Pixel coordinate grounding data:
____________________
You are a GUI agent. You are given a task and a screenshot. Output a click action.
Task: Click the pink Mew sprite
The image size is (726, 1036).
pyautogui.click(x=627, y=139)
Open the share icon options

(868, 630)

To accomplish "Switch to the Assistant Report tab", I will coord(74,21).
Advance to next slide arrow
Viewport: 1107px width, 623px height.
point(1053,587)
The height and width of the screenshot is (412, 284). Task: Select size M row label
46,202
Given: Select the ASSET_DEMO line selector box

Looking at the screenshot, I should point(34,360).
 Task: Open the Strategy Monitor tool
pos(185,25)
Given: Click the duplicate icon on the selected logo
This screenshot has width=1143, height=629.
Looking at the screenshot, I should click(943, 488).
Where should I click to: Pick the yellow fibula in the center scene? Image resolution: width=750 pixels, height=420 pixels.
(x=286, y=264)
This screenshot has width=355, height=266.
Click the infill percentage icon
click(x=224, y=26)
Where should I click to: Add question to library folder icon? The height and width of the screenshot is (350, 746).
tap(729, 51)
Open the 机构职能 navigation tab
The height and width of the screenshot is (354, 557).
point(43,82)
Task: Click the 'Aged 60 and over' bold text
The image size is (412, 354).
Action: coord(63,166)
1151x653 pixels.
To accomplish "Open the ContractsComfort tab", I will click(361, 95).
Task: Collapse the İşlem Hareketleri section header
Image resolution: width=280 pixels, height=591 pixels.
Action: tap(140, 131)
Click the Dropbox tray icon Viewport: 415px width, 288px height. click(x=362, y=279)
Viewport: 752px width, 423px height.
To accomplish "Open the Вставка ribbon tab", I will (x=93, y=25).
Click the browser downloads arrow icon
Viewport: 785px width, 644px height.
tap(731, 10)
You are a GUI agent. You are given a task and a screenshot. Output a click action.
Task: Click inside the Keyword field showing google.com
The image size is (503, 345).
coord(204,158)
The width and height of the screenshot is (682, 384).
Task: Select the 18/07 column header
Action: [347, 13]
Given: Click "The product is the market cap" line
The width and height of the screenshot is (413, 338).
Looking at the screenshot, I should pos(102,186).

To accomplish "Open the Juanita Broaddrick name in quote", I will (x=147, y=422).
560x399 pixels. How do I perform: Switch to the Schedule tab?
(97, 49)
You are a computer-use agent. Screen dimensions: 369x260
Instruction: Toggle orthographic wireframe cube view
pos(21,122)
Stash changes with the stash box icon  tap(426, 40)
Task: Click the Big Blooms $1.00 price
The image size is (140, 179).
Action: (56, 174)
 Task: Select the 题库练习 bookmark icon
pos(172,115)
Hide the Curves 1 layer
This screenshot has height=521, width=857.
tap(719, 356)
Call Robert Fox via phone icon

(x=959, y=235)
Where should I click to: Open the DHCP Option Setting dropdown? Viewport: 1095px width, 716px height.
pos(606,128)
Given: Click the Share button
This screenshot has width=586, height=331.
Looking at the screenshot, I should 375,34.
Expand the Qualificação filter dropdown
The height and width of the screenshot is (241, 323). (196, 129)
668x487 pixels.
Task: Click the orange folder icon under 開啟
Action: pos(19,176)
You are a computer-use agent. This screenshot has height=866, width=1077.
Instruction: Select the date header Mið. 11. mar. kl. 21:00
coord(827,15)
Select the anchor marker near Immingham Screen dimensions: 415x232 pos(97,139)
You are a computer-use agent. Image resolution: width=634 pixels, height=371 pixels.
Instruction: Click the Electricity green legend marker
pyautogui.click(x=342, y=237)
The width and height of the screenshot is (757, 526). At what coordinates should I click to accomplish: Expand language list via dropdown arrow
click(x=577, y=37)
____________________
▶ _Problem details_:
Print exactly the lines above from the one with "Open the 机构职能 navigation tab" to the one with "Click the Dropbox", including both.

▶ _Solution to this task_:
Open the 机构职能 navigation tab
The height and width of the screenshot is (354, 557).
point(43,82)
Task: Click the 'Aged 60 and over' bold text
The image size is (412, 354).
Action: coord(63,166)
1151x653 pixels.
To accomplish "Open the ContractsComfort tab", I will click(361, 95).
Task: Collapse the İşlem Hareketleri section header
Image resolution: width=280 pixels, height=591 pixels.
Action: tap(140, 131)
Click the Dropbox tray icon Viewport: 415px width, 288px height. click(x=362, y=279)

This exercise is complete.